Per certi aspetti ancor più grave è stato l’atteggiamento di fronte ai problemi dell’Africa subsahariana. Non si può non concordare con la predicazione a favore dei più poveri, o contro le carestie e la guerra. Ma pare a me che sia mancata anche in questi casi quella «pietà umana» che dovrebbe innervare ogni predicazione religiosa: una pietà che non c’è stata quando su ogni altra considerazione si è fatto prevalere la condanna di qualsiasi metodo contraccettivo, anche in paesi in cui milioni di uomini (e bambini) muoiono per la fame e la denutrizione e, ormai da anni, per il flagello dell’Aids.
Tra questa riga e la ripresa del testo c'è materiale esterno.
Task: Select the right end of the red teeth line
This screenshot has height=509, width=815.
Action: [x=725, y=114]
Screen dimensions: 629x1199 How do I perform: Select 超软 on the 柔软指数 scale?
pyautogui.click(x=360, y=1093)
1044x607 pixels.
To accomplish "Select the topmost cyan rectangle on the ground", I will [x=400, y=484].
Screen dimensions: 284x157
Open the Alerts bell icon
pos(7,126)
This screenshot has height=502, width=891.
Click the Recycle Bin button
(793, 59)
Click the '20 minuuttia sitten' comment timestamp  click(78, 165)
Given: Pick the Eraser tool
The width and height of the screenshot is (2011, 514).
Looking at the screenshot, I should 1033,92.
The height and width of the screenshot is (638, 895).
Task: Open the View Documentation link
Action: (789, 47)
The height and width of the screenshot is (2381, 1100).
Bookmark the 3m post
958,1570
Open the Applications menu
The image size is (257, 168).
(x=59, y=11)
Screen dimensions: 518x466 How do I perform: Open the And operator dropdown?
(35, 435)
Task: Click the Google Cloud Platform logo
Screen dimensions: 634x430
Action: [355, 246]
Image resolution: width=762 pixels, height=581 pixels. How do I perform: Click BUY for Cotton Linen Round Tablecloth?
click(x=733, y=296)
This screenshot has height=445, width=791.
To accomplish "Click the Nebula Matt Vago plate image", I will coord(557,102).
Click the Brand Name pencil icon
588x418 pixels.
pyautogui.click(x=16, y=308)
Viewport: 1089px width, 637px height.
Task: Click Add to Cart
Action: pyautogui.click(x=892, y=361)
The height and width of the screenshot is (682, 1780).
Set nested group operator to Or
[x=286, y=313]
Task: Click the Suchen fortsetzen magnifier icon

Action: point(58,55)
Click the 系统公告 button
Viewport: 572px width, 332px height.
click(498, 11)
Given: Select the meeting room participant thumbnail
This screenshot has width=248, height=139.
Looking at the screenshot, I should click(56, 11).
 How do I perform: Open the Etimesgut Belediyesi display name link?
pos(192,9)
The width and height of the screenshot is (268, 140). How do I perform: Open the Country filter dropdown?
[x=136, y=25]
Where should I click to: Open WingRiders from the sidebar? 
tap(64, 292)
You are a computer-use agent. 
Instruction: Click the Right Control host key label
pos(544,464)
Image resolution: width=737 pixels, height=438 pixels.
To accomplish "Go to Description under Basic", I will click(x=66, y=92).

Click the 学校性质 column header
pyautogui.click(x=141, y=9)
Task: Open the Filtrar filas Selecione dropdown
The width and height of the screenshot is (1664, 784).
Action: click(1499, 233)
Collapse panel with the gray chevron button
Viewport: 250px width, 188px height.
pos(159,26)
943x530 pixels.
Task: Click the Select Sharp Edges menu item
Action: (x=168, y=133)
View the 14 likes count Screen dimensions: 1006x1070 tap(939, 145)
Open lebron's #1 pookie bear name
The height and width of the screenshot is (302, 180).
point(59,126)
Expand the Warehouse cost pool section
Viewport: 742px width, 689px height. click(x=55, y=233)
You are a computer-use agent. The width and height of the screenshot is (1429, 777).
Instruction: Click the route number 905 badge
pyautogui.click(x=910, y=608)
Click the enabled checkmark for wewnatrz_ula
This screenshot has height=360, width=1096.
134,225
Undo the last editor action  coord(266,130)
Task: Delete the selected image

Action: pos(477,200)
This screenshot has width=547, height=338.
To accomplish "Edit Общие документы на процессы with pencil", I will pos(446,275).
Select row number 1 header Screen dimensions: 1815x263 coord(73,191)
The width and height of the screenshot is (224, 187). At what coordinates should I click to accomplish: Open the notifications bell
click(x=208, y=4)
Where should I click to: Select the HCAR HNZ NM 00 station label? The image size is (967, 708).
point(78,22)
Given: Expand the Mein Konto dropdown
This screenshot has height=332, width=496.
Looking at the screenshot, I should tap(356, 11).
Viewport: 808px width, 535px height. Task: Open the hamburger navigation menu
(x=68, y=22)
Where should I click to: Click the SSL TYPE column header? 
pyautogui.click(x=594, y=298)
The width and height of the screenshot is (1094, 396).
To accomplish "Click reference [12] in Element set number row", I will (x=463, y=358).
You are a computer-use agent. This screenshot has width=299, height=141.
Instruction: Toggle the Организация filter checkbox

Rimane, senza dubbio, l’impegno che Karol Wojtyla ha dimostrato – sia pure rassegnandosi, alla fine, al prevalere della politica del più forte – di fronte alla guerra in Iraq: un impegno accompagnato dalla preoccupazione di evitare uno scontro di culture e religioni. Al pari del dialogo con l’ebraismo, certamente questo deve restare come un insegnamento da non perdere. Ma si può immaginare che sui temi prima indicati non si presenti al nuovo pontefice il problema di una svolta, che riprenda il cammino rimasto interrotto con la fine del Concilio? Certo, è comprensibile che su questioni di tanta portata non sia facile per la chiesa rivedere in radice una linea che ha avuto in questi anni un apparente e così largo successo: tanto più in un Conclave formato da cardinali quasi tutti di nomina wojtyliana. Resta tuttavia la speranza che possa avvenire qualcosa di simile a quel che si verificò alla morte di Pio XII: quando emerse un nome, Roncalli, che non si era particolarmente caratterizzato come un innovatore, ma che – «umile fra gli umili», come fu detto, e lontano dall’orgoglio di potenza che è sempre un cattivo suggeritore – seppe comprendere i «segni dei tempi» e aprire la chiesa, con la Pacem in terris e con la convocazione del Concilio, all’urgenza di misurarsi realmente con i problemi di una nuova epoca. Ci sembra giusto sperare, anche da parte di chi non è credente ma avverte l’importanza del ruolo della chiesa cattolica, che questo possa ripetersi.